Title

Comparing the effects of farming management strategies on soil nematode communities

Author

Sammi Unangst

Date of Award

2016

Document Type

Thesis

Degree Name

Bachelor of Science

Department

Biology

First Advisor

Dr. Amy Treonis

Abstract

Farming techniques such as organic practices and tillage are used to provide pest control and enhance crop production but the effects of these treatments on soil diversity and functioning are not yet fully understood. Studying soil nematode communities could provide insight because nematodes are very sensitive to the environment that they are in and respond to changes in the ecosystem.
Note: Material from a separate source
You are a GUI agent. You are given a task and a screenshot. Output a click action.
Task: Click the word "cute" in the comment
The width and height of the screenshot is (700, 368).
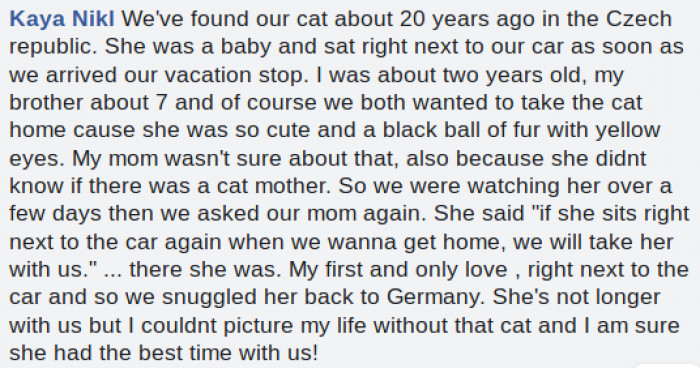[288, 130]
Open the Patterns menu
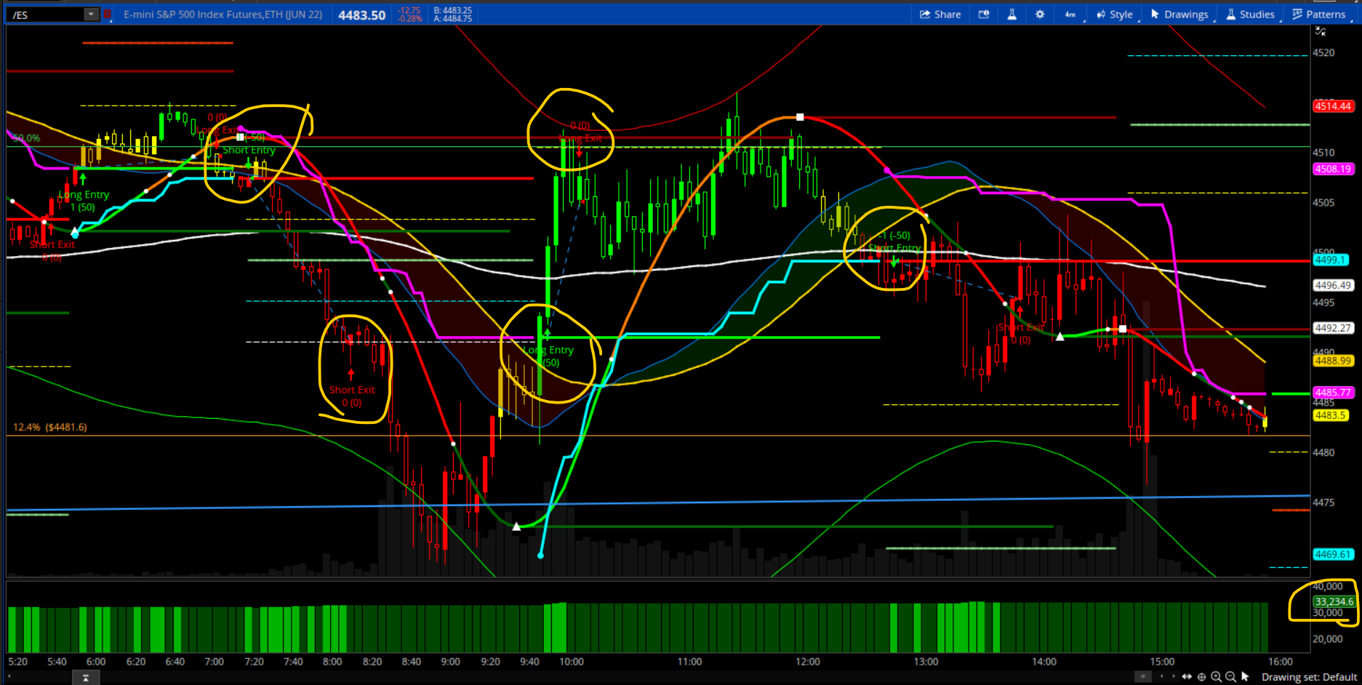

I investigated the effects of organic treatment, conventional tillage and no-tillage on soil nematode communities in fields from an ongoing agricultural management experiment at the USDA research center in Beltsville, Maryland. The fields I studied were in a soybean/wheat/corn crop rotation and at the time of sampling the fields contained wheat. I hypothesized that soils under the organic and tillage treatments would have the highest soil quality as indicated by positive impacts on nematode community structure. A DNA-based barcoding approach was combined with a morphological identification method in order to determine nematode community structure and examine the diversity present in the soils. The soils with the most organic matter content were found under no-tillage at the 0-5 cm depth, which is consistent with the goal of no-till practices to enhance soil carbon storage and fertility. In terms of nematode community structure, the no-till samples had significantly increased numbers of plant-root feeding nematodes, which is a negative effect that may offset any improvement in crop production that could have resulted from enhanced soil fertility. The soils under organic treatment had the highest nematode density overall, with significantly reduced numbers of plant-parasites. Organic practices appear to promote a healthy soil food web structure, which should support and sustain crop production. The results of this study provide evidence for the ability of organic farming practices to promote sustainability, biodiversity, and overall soil health.